Exercise inputs -
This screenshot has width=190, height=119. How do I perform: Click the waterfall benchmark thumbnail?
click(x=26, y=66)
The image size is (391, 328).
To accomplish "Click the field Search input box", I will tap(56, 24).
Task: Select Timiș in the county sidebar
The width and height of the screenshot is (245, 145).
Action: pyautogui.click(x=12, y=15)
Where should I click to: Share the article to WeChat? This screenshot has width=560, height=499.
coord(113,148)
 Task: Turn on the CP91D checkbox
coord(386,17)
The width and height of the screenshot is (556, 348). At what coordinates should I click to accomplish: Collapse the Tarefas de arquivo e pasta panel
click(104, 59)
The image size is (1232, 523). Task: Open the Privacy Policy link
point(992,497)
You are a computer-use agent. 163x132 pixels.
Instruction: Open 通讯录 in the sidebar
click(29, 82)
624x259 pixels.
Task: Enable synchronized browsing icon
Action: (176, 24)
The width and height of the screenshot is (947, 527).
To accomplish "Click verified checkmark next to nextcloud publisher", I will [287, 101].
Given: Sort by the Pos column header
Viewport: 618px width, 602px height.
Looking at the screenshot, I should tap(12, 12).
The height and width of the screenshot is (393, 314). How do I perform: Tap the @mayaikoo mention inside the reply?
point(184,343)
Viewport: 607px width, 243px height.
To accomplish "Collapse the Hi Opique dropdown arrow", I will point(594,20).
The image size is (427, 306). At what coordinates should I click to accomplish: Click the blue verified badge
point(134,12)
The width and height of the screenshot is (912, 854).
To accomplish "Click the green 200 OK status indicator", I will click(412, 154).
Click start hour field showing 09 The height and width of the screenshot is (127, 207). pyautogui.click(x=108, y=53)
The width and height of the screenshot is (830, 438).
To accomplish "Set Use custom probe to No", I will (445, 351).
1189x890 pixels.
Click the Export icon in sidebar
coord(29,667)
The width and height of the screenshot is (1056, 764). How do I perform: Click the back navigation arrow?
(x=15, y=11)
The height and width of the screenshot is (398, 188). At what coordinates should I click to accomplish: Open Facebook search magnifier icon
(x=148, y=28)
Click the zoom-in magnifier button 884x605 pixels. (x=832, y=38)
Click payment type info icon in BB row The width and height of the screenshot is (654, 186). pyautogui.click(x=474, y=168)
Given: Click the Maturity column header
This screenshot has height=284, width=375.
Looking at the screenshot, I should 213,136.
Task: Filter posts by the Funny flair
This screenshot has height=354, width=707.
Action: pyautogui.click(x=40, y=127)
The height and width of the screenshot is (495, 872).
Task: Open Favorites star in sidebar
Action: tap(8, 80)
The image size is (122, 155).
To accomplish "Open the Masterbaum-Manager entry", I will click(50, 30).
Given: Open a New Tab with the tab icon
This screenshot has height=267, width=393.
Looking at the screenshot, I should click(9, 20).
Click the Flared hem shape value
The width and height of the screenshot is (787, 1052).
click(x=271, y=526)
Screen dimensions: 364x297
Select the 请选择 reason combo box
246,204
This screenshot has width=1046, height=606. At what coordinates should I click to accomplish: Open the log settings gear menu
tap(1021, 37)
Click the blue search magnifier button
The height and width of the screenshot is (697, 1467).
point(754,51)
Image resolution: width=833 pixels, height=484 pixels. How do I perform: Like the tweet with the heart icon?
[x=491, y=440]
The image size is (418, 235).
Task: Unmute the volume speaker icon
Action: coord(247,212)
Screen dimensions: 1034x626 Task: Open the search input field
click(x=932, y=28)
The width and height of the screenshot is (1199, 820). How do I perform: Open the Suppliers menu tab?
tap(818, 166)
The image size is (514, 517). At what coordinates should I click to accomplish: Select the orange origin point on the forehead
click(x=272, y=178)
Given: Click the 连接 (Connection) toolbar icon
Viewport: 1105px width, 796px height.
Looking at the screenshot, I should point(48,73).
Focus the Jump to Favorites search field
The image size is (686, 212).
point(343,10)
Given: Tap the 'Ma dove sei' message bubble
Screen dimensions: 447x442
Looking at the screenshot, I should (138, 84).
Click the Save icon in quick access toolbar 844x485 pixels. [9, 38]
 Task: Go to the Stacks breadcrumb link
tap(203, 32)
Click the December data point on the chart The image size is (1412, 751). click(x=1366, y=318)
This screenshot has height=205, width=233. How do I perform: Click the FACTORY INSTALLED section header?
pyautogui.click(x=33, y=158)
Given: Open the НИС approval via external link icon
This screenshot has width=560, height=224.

Your objective - Word for word, set down the lines from the beginning of the records through the line that holds "Click the zoom-in". Leave out the rest.

Task result -
This screenshot has width=190, height=119. How do I perform: Click the waterfall benchmark thumbnail?
click(x=26, y=66)
The image size is (391, 328).
To accomplish "Click the field Search input box", I will tap(56, 24).
Task: Select Timiș in the county sidebar
The width and height of the screenshot is (245, 145).
Action: pyautogui.click(x=12, y=15)
Where should I click to: Share the article to WeChat? This screenshot has width=560, height=499.
coord(113,148)
 Task: Turn on the CP91D checkbox
coord(386,17)
The width and height of the screenshot is (556, 348). At what coordinates should I click to accomplish: Collapse the Tarefas de arquivo e pasta panel
click(104, 59)
The image size is (1232, 523). Task: Open the Privacy Policy link
point(992,497)
You are a computer-use agent. 163x132 pixels.
Instruction: Open 通讯录 in the sidebar
click(29, 82)
624x259 pixels.
Task: Enable synchronized browsing icon
Action: (176, 24)
The width and height of the screenshot is (947, 527).
To accomplish "Click verified checkmark next to nextcloud publisher", I will [287, 101].
Given: Sort by the Pos column header
Viewport: 618px width, 602px height.
Looking at the screenshot, I should tap(12, 12).
The height and width of the screenshot is (393, 314). How do I perform: Tap the @mayaikoo mention inside the reply?
point(184,343)
Viewport: 607px width, 243px height.
To accomplish "Collapse the Hi Opique dropdown arrow", I will point(594,20).
The image size is (427, 306). At what coordinates should I click to accomplish: Click the blue verified badge
point(134,12)
The width and height of the screenshot is (912, 854).
To accomplish "Click the green 200 OK status indicator", I will click(412, 154).
Click start hour field showing 09 The height and width of the screenshot is (127, 207). pyautogui.click(x=108, y=53)
The width and height of the screenshot is (830, 438).
To accomplish "Set Use custom probe to No", I will (445, 351).
1189x890 pixels.
Click the Export icon in sidebar
coord(29,667)
The width and height of the screenshot is (1056, 764). How do I perform: Click the back navigation arrow?
(x=15, y=11)
The height and width of the screenshot is (398, 188). At what coordinates should I click to accomplish: Open Facebook search magnifier icon
(x=148, y=28)
Click the zoom-in magnifier button 884x605 pixels. (x=832, y=38)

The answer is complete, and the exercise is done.